There is now a decent range of body modifications for the MX-3 along with performance brakes and suspension. Most extensive modification must be entirely custom fabricated due to limited availability.

===RS===

The MX-3 RS with the four-cylinder engine can upgrade to the BP 132 hp, B6-T 147 hp, BP-T 179 hp and BPD-T 206 hp engines.

Swapping of the four-cylinder RS engines is slightly more complicated than the V6 GS mainly due to ECU, wiring harness, and MAF combinations as well as motor mounts. The V6 swaps require specific ECU, intake manifold, and VAF sensor combinations, but there are far fewer variables to deal with.

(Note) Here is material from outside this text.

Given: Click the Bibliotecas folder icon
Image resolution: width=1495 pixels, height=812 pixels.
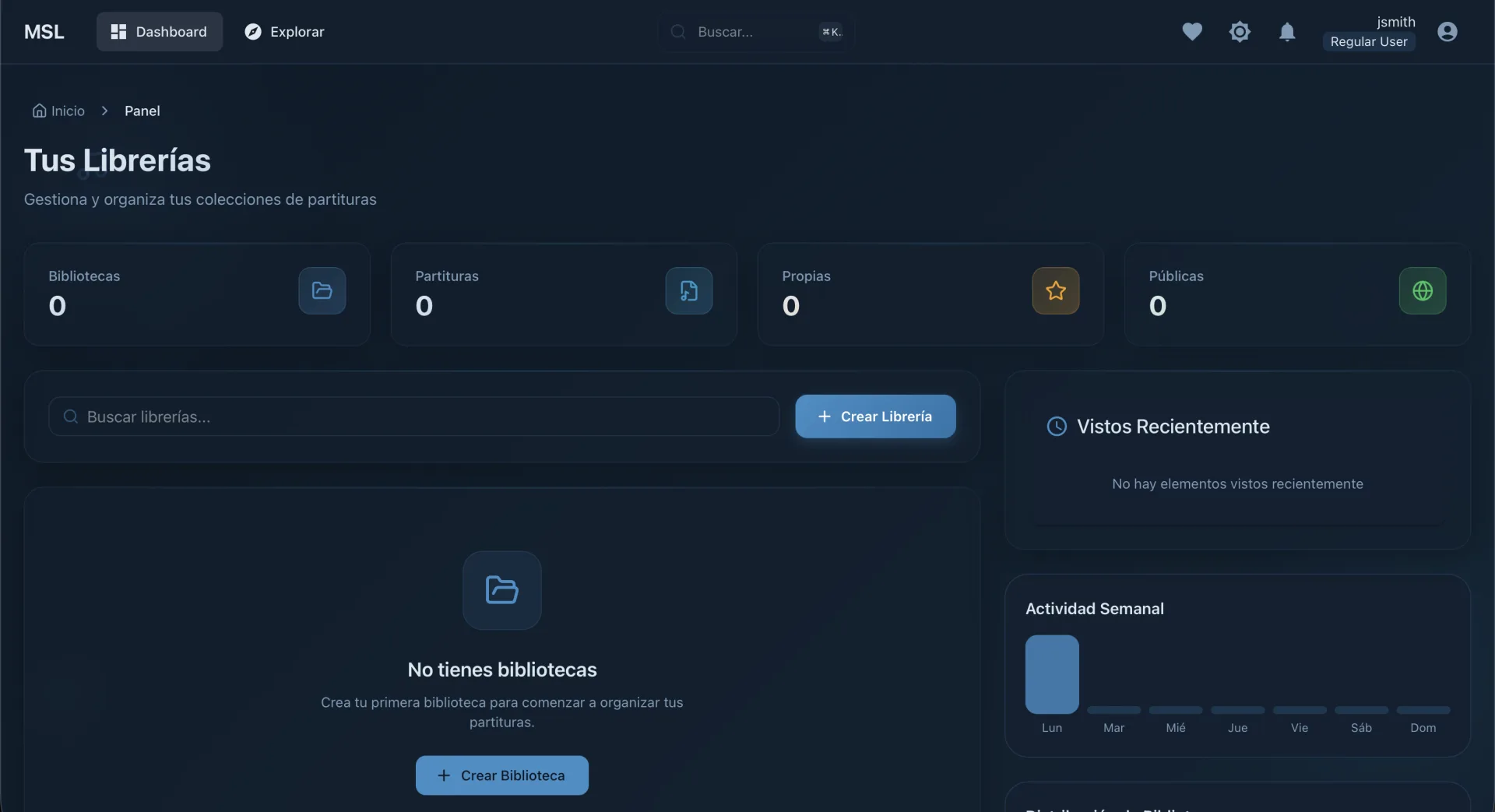Looking at the screenshot, I should 322,290.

Many improvements can be made after the engine swap and during the engine tuning process to find the best combination of engine peripherals.

===GS===
The most common engine swap for MX-3 GS owners with the V6 engine is a 2.5 L V6, either a North American-spec KL-DE 168 hp, found most commonly in the 1993–1997 Ford Probe GT, the 1993–1997 Mazda MX-6 LS, or the 1993–2002 Mazda 626 LX or ES, and the Japanese-spec KL-ZE 200 hp, found in such vehicles as the Efini MS-8, Xedos 9, and Eunos 800. A 2.0 L V6 KF-ZE is also available, but this swap is quite difficult due to the unavailability of required components. For this reason, this particular engine swap is not often attempted.
The GS, apart from the engine has dual tip exhaust, a tighter steering ratio, four disc brakes and front and rear spoiler.